Withholding tax in Italy 2026
Italian income leaving the country is taxed at source: 26% final on dividends and most interest, 30% on professional and directors' fees, and an effective 22.5% on royalties.
Government-bond interest drops to 12.5%, and residents of information-sharing countries escape withholding entirely on bank deposits and many traded bonds.
At a glance
- top rate
- 30% (professional fees; royalties on the full amount in some cases)
- entry band
- 12.5% on Italian government bond interest
- tax year basis
- Taken when the payment is made
- filing deadline
- Event-based; final for most investment income
- residency basis
- Italian-source income of non-residents
- regime flag
- Tax treaties and EU rules can cut or cancel the rates
Rates
Withholding on payments to non-resident individuals (2026)
| Rate | Base | Applies to |
|---|---|---|
| 26% | Gross | Dividends — up to 11/26 refundable if your home country also taxed them |
| 26% | Gross | Interest on corporate bonds and most securities |
| 12.5% | Gross | Interest on Italian government bonds and bonds of information-sharing states |
| 0% | — | Bank and post-office deposit interest; qualifying traded bonds held by residents of information-sharing countries |
| 22.5% effective | 30% on 75% of the payment | Royalties paid to the author or inventor (30% on the full amount if the right was acquired free by someone else) |
| 30% | Gross | Professional fees and directors' fees — final |
Thresholds & allowances
- Treaty reliefLower rates under Italy's tax treaty network
Typically 5%–15% on dividends, interest and royalties depending on the treaty
Residency
Residency trigger
These rates hit people who are not Italian tax residents, on income arising in Italy; salaries for work done in Italy are taxed through payroll at the normal progressive rates instead.
Non-resident treatment
The bond and capital-gains exemptions require living in a country on Italy's information-exchange white list, which spans 100+ jurisdictions from Albania to Vietnam.
Notes
- Capital gains of white-list residents on non-substantial listed shareholdings and traded bonds are exempt rather than withheld — see the capital gains page.
- Pensions and severance paid from Italy to a non-resident are taxable in Italy unless a treaty says otherwise.
- An EU-wide fast-refund system for excess withholding (digital residence certificates plus quick-relief procedures) must be transposed by end-2028 and applies from 2030; Italy has not yet enacted it.
- A non-resident earning 75%+ of worldwide income from Italy, and resident in an information-sharing country, can opt into resident-style taxation with credits.
FAQ
What withholding does Italy take on dividends paid abroad?

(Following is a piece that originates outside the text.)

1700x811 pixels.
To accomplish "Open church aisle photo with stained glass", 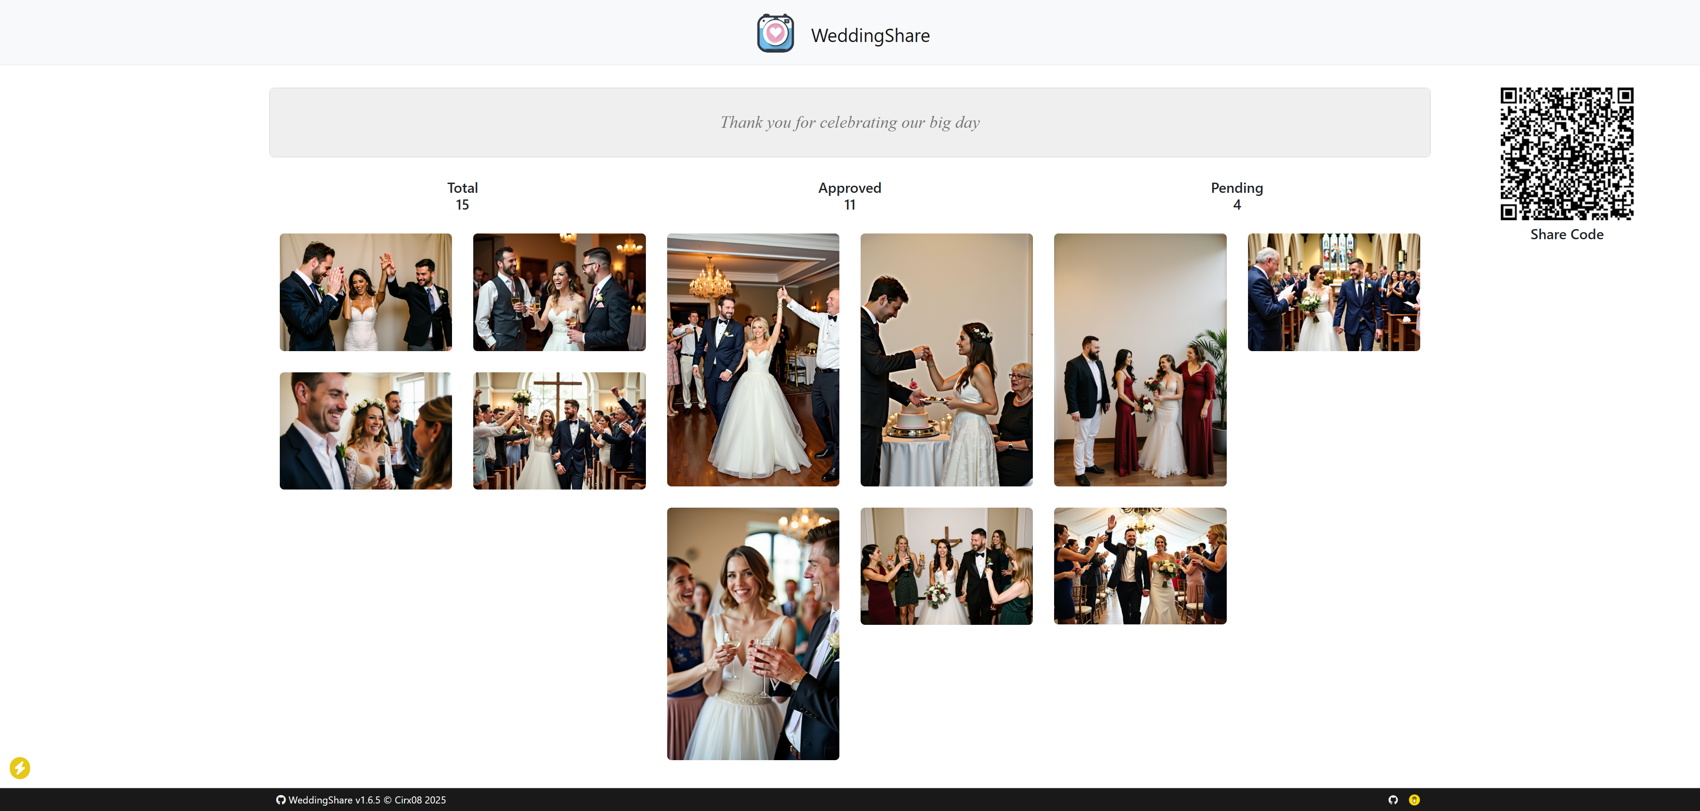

26% as a final tax — reducible under treaties, and with up to 11/26 of it refundable if you prove the dividend was also taxed where you live.
Do non-residents pay Italian tax on interest?
Often not: bank deposit interest is exempt, and traded bonds are exempt for residents of Italy's 100+ information-sharing countries. Otherwise 26%, or 12.5% on government bonds.
Figures: tax year 2026, compiled from public sources. Not tax advice.